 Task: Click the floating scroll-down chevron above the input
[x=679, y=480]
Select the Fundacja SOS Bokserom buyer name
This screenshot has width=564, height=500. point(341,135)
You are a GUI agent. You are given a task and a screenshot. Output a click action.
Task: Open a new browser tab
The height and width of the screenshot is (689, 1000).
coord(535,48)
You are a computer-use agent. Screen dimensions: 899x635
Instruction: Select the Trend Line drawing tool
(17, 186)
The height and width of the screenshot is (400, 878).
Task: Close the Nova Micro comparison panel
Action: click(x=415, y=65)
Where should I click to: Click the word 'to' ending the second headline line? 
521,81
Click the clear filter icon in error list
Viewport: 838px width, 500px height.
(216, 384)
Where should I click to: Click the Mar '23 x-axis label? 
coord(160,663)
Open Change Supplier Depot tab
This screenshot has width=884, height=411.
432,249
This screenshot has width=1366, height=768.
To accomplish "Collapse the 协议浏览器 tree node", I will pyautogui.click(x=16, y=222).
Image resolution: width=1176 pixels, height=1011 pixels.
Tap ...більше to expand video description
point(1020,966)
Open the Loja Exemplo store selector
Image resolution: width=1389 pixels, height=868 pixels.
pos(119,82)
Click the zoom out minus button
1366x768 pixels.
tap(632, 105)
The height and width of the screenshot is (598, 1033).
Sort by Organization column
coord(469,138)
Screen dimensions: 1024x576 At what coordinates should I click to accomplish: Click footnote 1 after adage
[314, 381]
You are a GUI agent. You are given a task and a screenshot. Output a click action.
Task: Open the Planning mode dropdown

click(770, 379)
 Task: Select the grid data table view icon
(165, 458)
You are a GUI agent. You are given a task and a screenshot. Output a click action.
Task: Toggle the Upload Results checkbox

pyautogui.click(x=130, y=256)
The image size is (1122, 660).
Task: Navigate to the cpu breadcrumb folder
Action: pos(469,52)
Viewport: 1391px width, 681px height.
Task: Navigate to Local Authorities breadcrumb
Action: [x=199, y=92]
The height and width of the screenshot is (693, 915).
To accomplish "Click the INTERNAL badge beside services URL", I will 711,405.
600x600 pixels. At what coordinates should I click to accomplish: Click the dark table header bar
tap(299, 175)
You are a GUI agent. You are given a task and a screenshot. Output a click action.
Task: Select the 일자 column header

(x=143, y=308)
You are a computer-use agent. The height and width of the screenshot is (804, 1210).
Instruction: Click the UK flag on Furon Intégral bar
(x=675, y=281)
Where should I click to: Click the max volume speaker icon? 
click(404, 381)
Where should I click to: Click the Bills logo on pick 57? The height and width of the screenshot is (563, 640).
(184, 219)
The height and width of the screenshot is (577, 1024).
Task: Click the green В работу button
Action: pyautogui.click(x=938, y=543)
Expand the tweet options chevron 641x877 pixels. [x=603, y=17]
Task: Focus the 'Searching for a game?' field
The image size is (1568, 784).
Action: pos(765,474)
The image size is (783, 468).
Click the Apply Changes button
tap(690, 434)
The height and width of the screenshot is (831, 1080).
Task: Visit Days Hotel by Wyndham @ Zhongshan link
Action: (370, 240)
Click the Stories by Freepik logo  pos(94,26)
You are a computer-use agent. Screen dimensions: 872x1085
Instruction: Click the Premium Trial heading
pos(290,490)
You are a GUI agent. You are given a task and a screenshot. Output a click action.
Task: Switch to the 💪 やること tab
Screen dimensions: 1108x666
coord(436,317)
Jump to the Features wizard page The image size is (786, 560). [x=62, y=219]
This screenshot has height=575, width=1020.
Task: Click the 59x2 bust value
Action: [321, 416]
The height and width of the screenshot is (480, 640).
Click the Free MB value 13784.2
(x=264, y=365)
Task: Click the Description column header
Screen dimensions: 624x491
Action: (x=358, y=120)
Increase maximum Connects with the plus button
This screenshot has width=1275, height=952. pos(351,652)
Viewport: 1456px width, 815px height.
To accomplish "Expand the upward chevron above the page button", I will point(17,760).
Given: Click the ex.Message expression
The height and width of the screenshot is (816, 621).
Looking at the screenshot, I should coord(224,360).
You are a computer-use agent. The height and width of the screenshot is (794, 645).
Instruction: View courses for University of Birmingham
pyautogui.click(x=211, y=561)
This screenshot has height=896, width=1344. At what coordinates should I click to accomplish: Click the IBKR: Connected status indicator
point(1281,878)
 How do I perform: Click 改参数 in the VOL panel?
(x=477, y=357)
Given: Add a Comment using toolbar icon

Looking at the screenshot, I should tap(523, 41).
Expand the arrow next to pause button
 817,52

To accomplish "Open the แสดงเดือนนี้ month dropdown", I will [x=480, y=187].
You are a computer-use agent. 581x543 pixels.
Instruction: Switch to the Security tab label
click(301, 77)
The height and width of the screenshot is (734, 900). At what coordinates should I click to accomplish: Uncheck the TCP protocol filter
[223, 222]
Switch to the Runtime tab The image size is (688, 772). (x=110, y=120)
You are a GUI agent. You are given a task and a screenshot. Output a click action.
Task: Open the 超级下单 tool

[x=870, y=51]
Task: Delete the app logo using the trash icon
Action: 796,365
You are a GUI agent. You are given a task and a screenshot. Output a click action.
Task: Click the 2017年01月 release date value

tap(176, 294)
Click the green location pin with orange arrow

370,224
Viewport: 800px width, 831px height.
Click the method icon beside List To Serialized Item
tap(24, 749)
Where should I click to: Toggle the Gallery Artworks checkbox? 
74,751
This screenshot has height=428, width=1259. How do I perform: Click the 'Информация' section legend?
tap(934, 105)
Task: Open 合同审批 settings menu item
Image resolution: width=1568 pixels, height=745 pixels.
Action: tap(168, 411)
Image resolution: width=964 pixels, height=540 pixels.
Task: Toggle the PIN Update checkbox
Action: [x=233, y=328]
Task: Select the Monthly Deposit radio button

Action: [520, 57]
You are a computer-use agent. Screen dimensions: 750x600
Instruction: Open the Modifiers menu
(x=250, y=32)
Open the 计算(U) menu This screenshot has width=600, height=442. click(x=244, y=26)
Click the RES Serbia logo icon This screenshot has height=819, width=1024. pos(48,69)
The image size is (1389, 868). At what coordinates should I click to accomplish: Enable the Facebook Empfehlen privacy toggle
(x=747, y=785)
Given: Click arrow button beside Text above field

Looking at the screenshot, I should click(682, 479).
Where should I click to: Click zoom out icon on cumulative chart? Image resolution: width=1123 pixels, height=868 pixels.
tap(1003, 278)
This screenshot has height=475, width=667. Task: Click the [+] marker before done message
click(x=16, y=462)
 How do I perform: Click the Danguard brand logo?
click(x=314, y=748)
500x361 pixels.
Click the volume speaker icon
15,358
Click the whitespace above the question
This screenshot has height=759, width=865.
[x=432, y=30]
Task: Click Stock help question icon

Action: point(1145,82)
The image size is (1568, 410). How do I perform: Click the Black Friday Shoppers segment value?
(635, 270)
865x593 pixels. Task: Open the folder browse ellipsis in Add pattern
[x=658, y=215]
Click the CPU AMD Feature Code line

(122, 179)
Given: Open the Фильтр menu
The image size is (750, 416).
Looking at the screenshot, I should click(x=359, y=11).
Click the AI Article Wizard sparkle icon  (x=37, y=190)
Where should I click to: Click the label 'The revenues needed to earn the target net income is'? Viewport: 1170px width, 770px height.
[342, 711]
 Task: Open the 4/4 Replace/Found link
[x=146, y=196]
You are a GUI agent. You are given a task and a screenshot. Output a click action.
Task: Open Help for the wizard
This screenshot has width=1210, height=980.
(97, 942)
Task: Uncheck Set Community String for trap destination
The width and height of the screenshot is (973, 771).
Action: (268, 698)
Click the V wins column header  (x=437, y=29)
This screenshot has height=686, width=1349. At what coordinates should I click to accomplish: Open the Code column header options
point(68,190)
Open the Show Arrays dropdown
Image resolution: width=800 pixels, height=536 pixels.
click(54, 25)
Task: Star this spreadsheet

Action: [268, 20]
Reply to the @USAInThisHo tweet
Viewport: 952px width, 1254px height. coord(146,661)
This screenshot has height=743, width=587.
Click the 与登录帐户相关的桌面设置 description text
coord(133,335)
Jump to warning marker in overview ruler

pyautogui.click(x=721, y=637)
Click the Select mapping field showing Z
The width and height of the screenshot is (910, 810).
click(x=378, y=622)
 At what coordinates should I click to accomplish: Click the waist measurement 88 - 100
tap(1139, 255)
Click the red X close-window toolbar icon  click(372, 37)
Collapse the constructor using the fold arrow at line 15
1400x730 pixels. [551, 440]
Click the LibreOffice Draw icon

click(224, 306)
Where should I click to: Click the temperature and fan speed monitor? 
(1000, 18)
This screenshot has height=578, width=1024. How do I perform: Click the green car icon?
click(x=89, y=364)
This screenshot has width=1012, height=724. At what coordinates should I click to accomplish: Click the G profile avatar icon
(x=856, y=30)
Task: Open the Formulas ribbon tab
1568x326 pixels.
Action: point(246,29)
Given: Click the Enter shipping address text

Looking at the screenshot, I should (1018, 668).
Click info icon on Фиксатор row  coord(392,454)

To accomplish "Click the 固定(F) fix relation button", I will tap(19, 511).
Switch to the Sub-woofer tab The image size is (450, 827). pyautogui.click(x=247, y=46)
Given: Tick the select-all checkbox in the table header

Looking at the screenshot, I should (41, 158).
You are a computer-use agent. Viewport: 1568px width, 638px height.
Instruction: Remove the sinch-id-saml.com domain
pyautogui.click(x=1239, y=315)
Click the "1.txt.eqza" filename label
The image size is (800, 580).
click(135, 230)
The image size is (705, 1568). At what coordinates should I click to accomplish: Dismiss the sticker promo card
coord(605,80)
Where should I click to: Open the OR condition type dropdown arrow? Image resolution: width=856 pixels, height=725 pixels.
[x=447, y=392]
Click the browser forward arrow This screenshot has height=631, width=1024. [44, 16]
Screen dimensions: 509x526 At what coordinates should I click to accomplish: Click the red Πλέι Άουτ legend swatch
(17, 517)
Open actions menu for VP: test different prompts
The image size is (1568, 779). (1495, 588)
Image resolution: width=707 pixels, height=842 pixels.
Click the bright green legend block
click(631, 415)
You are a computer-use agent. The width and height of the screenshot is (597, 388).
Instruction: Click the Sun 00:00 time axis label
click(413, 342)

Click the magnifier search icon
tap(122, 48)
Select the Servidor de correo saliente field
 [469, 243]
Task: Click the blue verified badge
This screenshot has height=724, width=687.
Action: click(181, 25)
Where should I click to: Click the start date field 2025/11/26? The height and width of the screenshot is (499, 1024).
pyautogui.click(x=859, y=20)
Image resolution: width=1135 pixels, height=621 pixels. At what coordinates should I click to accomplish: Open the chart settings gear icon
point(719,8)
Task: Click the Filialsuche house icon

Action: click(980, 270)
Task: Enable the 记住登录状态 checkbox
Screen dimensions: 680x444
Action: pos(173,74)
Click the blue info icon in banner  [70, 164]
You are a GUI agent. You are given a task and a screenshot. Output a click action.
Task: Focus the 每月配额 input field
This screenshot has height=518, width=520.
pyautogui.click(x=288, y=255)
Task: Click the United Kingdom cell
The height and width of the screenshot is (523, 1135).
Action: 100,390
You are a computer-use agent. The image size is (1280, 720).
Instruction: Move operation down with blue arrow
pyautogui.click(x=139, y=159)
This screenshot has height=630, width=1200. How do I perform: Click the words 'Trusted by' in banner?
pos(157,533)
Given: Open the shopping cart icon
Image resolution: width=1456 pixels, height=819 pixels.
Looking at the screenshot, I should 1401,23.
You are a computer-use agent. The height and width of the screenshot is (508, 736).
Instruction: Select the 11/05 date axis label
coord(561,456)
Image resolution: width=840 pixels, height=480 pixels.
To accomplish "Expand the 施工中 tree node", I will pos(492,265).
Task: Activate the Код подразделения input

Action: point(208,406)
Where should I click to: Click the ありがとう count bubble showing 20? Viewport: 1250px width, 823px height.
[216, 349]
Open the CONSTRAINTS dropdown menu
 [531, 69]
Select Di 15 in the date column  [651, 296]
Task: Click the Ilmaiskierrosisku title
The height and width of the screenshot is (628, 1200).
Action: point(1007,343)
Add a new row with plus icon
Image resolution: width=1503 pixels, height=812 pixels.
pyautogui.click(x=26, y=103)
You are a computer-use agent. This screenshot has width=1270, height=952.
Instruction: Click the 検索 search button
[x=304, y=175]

- REQUIRED WORK -
In the records above, find every line with the word "info" and copy it.

- SOLUTION BELOW -
Click info icon on Фиксатор row  coord(392,454)
Click the blue info icon in banner  [70, 164]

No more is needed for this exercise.